Brave and brilliant Duff toils in vain as the tedium level is raised to critical
The advance word on this has been terrible: bored, irritated, confused punters leaving at the interval, taking to online forums to complain, one preview cancelled, the running-time frantically slashed.
A right stinker at the National? So DC Moore’s Common indeed proves – though I think it’s a more honourable failure than some of the more irate reactions suggest. The 37-year-old playwright boldly bids to plough a liberty-taking furrow across a dramatically neglected historical landscape: early 19th-century rural England, a period of accelerating industrialisation and resistance to land enclosures.
The opening augurs well: ominous drum-beats and pot-bangings fill the air as a horde of rustics, faces obscured by animal-masks and assorted flora, trudge into a menacing circle. Their “leader” – head sheathed in wicker – sets fire, defiantly, to some fencing. Intriguing!
Then, lights up, and on to the expanse of patchy soil that strews the stage comes Anne-marie Duff ’s Mary – imposing in scarlet gown and tricorn hat – and here the problems begin.
The land may be suffering cropfailure but the language used is fantastically over-ripe.
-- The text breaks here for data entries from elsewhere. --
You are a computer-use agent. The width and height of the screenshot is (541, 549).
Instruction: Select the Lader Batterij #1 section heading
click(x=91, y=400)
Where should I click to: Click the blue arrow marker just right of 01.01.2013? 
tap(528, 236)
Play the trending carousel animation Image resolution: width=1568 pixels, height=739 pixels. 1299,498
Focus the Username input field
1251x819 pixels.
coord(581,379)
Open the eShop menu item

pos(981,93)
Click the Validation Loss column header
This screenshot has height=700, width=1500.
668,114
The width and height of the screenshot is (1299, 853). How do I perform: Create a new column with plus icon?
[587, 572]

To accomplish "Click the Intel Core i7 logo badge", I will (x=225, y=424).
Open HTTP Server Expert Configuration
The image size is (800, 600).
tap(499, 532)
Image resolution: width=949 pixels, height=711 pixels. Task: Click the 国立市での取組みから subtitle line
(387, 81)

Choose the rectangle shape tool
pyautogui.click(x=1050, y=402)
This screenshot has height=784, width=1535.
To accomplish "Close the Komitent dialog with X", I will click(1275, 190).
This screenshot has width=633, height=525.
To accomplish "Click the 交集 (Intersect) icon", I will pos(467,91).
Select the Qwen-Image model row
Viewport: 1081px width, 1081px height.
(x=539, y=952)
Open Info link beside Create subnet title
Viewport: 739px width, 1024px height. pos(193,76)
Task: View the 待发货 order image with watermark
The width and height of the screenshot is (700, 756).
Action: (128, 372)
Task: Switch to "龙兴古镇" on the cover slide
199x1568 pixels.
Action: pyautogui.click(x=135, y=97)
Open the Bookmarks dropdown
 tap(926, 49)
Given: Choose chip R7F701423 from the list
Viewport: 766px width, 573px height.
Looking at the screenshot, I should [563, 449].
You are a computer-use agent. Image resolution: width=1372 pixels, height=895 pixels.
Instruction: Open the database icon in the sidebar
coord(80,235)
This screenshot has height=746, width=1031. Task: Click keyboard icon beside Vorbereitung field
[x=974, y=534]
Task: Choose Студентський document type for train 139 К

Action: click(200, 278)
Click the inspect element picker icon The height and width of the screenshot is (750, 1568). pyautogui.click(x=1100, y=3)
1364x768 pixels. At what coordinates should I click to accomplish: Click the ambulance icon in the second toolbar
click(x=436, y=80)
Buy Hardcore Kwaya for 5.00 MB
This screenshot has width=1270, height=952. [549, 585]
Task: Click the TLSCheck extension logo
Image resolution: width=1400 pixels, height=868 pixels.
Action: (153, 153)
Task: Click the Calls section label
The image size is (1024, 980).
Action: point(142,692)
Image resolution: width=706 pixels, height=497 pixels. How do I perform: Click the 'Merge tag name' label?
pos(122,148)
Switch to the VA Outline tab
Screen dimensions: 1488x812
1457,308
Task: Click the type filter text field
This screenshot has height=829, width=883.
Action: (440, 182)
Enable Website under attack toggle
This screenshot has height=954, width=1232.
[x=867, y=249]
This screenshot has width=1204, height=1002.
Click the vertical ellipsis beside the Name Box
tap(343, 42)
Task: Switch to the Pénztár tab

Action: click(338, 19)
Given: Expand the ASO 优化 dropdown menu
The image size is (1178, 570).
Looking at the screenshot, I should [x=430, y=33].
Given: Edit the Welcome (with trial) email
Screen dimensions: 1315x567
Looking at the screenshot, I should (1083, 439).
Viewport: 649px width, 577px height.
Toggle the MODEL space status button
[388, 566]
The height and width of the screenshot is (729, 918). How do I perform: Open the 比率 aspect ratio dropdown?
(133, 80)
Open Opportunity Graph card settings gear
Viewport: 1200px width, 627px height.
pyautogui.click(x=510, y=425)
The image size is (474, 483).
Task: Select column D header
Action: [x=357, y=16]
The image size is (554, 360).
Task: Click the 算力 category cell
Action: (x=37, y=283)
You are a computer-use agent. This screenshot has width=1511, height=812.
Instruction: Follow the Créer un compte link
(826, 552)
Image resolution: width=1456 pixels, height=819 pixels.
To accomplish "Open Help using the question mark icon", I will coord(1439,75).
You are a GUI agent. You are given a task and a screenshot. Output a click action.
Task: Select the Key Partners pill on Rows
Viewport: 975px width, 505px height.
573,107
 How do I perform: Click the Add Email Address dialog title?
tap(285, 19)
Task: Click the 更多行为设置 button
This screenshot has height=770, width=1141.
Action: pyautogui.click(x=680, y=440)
No one (including director Jeremy Herrin) seems to have told the author that less would be more: he goes indulgently to town with a riddle-me-this, James Joycean-playful babble.
Introducing herself as a female rogue, slippery as hell, Mary explains she has conned a predatory London aristo, procuring “papermoney to any-atone and from such acorn-coins I stand here – a cityforest rogue-woman oak”. Yes, there’s two and a half hours of this – some of it entertainingly inventive, peppered for rough and tumble measure with expletives, much of it raising tedium levels to critical.
Duff brilliantly stands her ground – does her damnedest to draw you into the mystery of this revenant who’s back to lay Sapphic claim to her sisterthrough-upbringing Laura (a chronically underused Cush Jumbo) – the latter living, borderline incestuously, with her rebel-leading brother (John Dagleish). But to what ends is our anti-heroine manipulating others’ superstitions with her suspect acts of clairvoyance? Is she after halting the enclosures, and doing good, or blighting the land, siding with the dark forces of progress?
Come the second half, when Mary rises from a grave and chats to a talking crow, while around her the menace spills into visceral violence, the plotting achieves Steven Moffat levels of head-scratching opacity. I found it near-impossible to see the wood for the trees. What a shame, then. What a waste. Avoid.